Dear Editor,
Let me begin by saying that this is not a piece where I pick a side and try to force my opinion upon anyone. Rather, this is a piece where I ask you to question your beliefs, to explore your motives and to make an impact on the community around you.
I am a firm believer that it is not my place to judge someone’s beliefs or experiences — I am neither a judge nor the Heavenly Judge. Each one of us comes from a different background and will therefore have different life experiences to shape our views of the world around us. What all of us have in common, however, is that we can and should take the opportunity to learn from others. Discrimination and closed-mindedness are bred in defensiveness, misunderstanding and a stubbornness that selfishly proclaims our way to be the only way. I challenge you to go beyond that today.

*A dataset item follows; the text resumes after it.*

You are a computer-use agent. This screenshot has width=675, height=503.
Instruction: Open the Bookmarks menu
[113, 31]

Find someone unlike yourself and have an open dialogue. Check your emotions at the door, no matter how passionately you may feel about the topic. Ask that person why he believes what he believes and what has led him to that conclusion; then politely ask if you can share your experiences in return. Even if you do not agree with the person’s beliefs, this gives you an opportunity to express rationally your own thoughts and perspectives. When you create an open dialogue, you learn, you grow and you make an impact on everyone around you.
The problems arise when our motives are less than pure. We all have things about which we are truly passionate, and it can be difficult to leave our emotions behind when we face a situation that we find truly unjust. Do it anyway. If you truly care about the cause at hand, you should realize that inviting hostility into your discussion also invites resentment and hatred. If your motive is truly to change someone’s perspective, to change the way they respond to a situation, then you must control your temper. Fueling your desire for change with hatred or sensationalism may lead to a temporary change, but when change is forced upon someone, it cannot continue on its own or genuinely succeed because the person has never been given the foundation to pursue that change.

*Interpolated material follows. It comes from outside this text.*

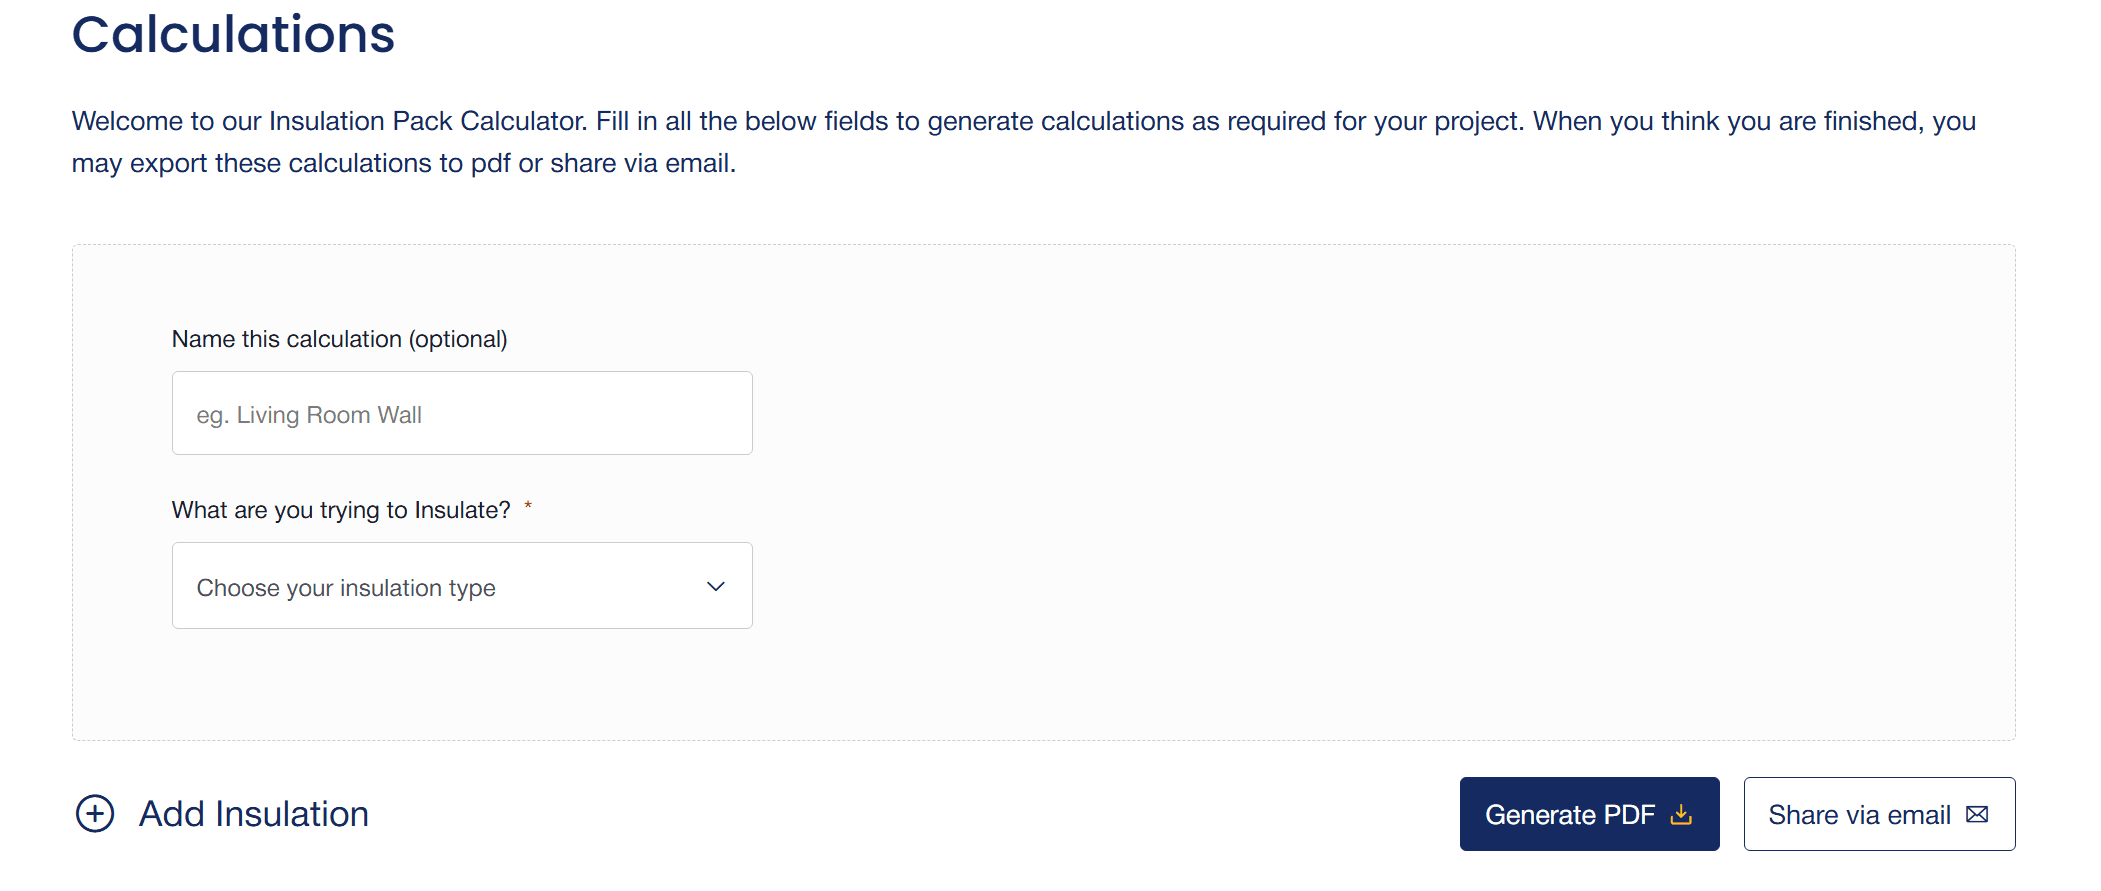Open the insulation type combo box
This screenshot has height=891, width=2101.
461,586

I think the best example of this is interacting with someone who is trying to lose weight. You can take away the pastas and the desserts, and that person will temporarily lose weight, but if he or she is never taught why it is important to be healthy or how to create food regulation in his life, the change will not last. Shaming someone does not work either, as the targeted person becomes hostile and unwilling to interact with his attacker. Furthermore, it causes the person to ignore his progress and sink into his old habits with the thought of “it’s expected of me, so I might as well do what I want.” Change begins with the mind, not with someone holding your feet to the fire.
With these things in mind, I ask you today: What are your motives? Are you striving for the betterment of everyone, including the offender? Are you willing to approach a situation with your emotions in check if it further advances your cause? More importantly, are you willing to step outside your comfort zone and preemptively have an open dialogue? If you answered “no” to any of these questions, I ask you to reexamine your motives, because you have the potential to do great damage to a cause about which you are obviously passionate.

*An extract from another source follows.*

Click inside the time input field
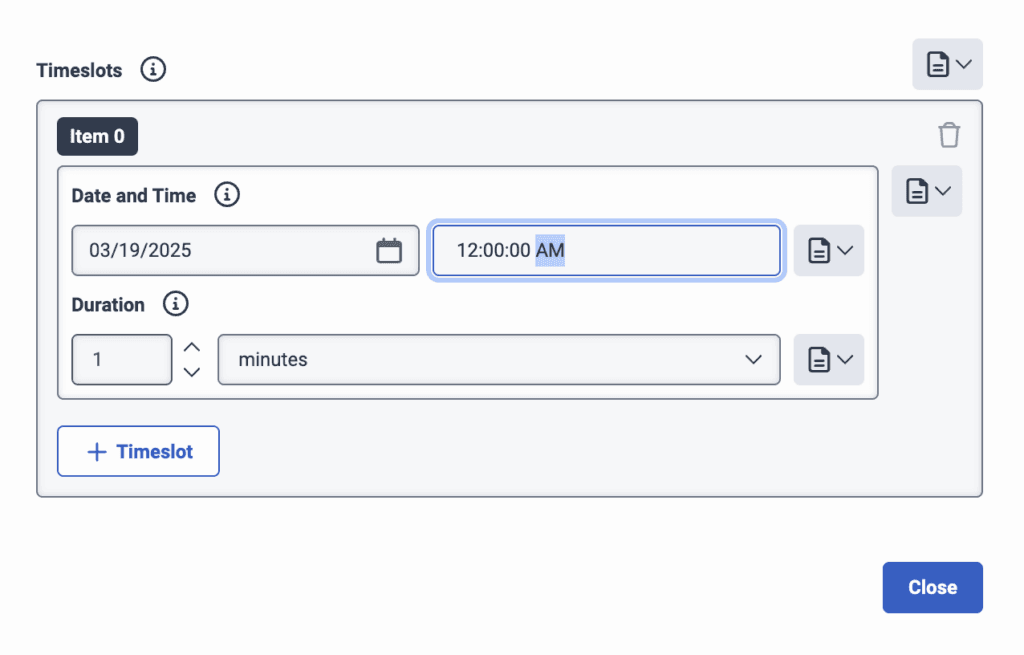605,250
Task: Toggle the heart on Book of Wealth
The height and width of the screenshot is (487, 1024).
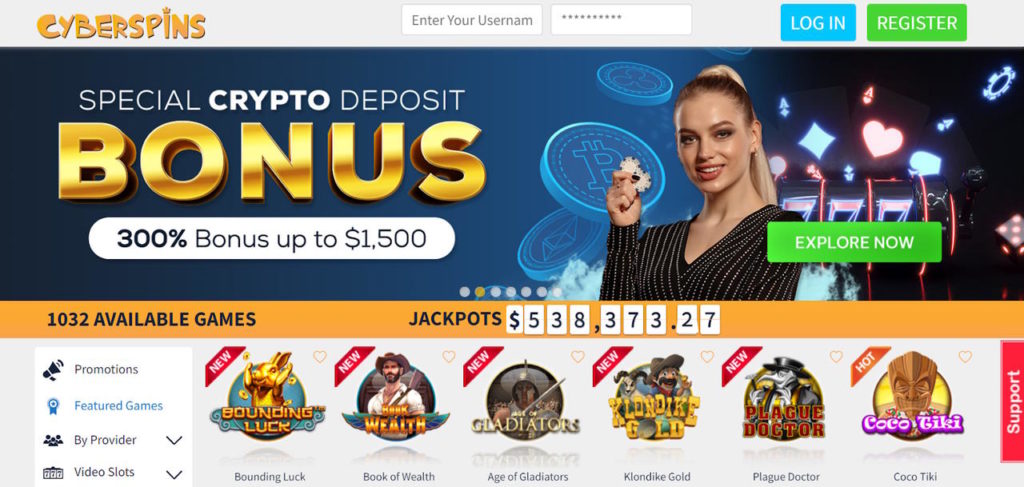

I will end by saying this: I will never be an African-American woman, a homosexual male or a student who speaks English as a second language, but I most certainly can be friends with these remarkable people. I can ask them about their experiences and what I should know to grow both as a student and as a person who desires an inclusive community. “I believe in respect for the dignity of each person,” even those with opposing views, and I hope that you can examine your motives and say the same.